The answer is yes. The basic idea is to determine whether there is a matrix $A$ with $A_{i, j} = 0$ and one with $A_{i, j} = 1$. If both answers are yes, then $A_{i, j}$ cannot be determined. otherwise you will know what it is.
- Consider such a problem: Given $r$ (row sum) and $c$ (column sum), how to determine whether there is a solution or not?

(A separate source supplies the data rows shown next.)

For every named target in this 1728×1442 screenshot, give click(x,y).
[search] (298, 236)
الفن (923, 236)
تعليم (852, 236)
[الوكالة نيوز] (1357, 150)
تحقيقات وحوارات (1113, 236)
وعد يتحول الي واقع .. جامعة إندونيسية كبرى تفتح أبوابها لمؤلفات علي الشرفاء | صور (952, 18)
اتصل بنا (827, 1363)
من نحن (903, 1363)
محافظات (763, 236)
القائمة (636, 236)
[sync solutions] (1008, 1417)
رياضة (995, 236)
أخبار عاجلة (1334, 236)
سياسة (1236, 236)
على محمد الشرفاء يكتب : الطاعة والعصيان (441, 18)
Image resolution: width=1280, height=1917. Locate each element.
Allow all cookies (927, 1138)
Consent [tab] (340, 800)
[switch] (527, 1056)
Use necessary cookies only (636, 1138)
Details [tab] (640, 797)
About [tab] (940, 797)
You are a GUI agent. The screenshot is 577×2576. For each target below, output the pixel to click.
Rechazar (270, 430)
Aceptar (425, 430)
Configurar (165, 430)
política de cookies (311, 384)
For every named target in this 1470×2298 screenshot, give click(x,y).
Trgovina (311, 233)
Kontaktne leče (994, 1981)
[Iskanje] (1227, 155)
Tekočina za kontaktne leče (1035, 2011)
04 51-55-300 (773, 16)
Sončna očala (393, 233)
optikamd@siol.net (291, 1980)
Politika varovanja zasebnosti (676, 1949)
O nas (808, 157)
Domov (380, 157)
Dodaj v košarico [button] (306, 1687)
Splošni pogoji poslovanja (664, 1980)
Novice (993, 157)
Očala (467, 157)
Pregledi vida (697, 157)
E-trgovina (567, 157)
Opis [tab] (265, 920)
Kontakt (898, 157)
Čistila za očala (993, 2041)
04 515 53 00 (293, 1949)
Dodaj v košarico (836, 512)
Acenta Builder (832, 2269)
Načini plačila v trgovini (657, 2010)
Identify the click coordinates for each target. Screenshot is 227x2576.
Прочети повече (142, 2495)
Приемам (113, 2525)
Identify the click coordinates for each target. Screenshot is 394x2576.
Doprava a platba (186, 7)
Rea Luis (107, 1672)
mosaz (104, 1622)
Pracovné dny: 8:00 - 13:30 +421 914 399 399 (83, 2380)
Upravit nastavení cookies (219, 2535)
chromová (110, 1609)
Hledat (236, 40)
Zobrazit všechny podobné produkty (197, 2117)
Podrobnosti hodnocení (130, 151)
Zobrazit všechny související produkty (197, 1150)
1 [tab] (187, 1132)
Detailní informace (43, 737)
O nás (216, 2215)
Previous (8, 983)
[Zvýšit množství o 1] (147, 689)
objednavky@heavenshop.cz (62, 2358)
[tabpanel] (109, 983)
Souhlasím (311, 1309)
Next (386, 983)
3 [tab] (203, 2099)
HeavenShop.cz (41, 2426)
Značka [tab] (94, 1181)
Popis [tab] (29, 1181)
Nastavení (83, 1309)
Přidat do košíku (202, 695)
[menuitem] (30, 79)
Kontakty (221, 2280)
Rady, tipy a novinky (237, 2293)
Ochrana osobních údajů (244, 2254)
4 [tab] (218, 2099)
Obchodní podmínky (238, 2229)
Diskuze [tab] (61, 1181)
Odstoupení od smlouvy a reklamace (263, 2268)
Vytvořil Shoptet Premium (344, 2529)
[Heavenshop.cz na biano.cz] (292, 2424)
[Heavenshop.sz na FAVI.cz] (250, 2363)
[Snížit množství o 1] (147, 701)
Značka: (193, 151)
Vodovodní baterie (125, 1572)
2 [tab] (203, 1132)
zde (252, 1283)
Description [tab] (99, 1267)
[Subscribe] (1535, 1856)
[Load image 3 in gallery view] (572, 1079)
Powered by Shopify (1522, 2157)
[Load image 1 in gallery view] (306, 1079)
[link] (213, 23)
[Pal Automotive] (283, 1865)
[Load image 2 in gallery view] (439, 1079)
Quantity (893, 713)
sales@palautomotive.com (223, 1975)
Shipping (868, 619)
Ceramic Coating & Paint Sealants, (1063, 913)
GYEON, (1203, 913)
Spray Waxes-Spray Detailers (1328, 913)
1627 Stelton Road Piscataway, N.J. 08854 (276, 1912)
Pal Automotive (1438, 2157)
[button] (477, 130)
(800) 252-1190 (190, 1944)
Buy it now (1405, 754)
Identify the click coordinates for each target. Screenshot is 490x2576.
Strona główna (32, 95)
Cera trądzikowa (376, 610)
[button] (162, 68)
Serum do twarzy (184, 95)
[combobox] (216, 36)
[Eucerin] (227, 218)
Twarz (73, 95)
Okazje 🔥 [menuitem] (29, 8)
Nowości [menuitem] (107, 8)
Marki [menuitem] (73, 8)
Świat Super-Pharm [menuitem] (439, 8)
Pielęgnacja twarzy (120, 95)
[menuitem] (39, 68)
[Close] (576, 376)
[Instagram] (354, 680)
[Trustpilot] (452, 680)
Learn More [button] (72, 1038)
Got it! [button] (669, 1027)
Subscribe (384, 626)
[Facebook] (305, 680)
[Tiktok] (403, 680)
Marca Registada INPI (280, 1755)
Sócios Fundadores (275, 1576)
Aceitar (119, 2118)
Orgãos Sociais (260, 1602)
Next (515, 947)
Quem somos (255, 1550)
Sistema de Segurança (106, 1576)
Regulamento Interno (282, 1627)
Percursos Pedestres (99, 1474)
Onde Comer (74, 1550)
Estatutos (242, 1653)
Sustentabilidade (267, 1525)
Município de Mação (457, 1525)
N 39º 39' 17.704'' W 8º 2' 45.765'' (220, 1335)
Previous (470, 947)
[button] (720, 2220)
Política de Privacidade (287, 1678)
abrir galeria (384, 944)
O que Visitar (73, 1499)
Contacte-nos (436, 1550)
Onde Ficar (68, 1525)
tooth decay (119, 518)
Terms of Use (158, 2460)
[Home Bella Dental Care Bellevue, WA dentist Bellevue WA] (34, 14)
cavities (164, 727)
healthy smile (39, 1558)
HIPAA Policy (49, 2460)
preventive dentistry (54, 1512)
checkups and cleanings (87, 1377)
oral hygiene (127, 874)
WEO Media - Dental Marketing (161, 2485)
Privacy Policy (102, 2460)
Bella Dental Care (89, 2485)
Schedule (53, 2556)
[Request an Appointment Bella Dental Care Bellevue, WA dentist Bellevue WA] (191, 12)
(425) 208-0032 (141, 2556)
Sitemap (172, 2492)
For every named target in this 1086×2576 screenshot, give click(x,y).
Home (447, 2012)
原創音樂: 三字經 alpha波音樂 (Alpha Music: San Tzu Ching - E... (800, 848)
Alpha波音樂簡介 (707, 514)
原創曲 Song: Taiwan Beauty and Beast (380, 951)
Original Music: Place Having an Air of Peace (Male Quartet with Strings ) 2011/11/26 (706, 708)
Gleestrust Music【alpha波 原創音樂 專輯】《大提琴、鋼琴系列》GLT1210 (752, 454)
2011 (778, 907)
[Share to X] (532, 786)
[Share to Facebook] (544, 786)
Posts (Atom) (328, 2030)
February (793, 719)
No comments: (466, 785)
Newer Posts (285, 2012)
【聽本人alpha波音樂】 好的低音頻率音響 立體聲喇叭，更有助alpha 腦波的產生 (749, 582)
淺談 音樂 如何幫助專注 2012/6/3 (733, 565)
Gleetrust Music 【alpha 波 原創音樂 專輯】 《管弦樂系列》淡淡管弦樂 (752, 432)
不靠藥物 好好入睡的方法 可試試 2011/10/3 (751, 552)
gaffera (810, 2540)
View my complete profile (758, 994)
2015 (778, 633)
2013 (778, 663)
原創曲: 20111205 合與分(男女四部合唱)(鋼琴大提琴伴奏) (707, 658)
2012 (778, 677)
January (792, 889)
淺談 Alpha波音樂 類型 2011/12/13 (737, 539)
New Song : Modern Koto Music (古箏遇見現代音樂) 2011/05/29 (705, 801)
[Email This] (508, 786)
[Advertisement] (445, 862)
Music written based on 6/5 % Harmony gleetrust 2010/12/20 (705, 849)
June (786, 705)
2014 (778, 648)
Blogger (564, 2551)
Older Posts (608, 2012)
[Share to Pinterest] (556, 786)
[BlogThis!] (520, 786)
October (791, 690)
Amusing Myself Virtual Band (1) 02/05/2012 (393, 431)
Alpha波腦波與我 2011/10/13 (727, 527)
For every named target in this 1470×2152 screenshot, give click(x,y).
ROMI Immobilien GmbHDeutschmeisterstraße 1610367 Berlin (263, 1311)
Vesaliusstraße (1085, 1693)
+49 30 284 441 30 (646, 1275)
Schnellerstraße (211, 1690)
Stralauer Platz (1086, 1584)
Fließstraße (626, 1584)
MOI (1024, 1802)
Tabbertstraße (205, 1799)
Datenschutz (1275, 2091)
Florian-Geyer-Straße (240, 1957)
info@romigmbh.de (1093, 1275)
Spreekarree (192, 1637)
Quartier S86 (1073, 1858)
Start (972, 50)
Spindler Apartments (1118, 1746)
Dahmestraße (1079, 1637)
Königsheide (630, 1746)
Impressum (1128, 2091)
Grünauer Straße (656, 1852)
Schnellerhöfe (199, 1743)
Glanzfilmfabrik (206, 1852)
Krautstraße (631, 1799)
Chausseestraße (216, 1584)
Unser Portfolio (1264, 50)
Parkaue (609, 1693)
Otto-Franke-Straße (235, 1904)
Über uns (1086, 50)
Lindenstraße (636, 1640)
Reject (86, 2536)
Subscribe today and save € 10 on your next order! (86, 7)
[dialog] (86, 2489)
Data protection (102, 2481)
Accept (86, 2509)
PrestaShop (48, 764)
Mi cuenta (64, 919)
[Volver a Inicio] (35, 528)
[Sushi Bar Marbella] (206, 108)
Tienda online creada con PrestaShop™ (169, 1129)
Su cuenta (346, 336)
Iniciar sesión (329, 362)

This problem can be solved by network flow algorithm. Imagine a bipartite graph $G$ whose two disjoint vertex sets are $S$ and $T$. Each vertex in $S$ corresponds to a row in $A$ (so $|S| = n$), and each vertex in $T$ corresponds to a column in $A$ (so $|T| = m$). The network $N$ can be constructed as follows:
- Add edge between source and each $s_i$ in $S$ with capacity $r_i$.
- Add edge $E_{i, j}$ between each node $s_i$ in $S$ and $t_j$ in $T$ with capacity $1$.
- Add edge between each $t_j$ in $T$ and sink with capacity $c_j$.
Find the maxflow in $N$. All edges form source are full iff there is a binary matrix A whose row sum is $r$ and column sum is $c$. And flow in $E_{i, j}$ equals to the value of $A_{i, j}$. It can be found in poly time.
- Consider how to find the answer when some $A_{i, j}$ is determined.
We can also construct a network $N$ as above and change the upper and lower bound of corresponding $E_{i, j}$. If you want to find whether there is solution with $A_{i, j} = v$, you can change the upper and lower bound to $v$. You should run this algorithm $2nm$ times to find whether each $A_{i, j}$ can be $0$ or $1$.
PS: The first problem can also be solved by a theorem called "Gale-Ryser Theorem". But I've no idea how to modify it to solve the second one.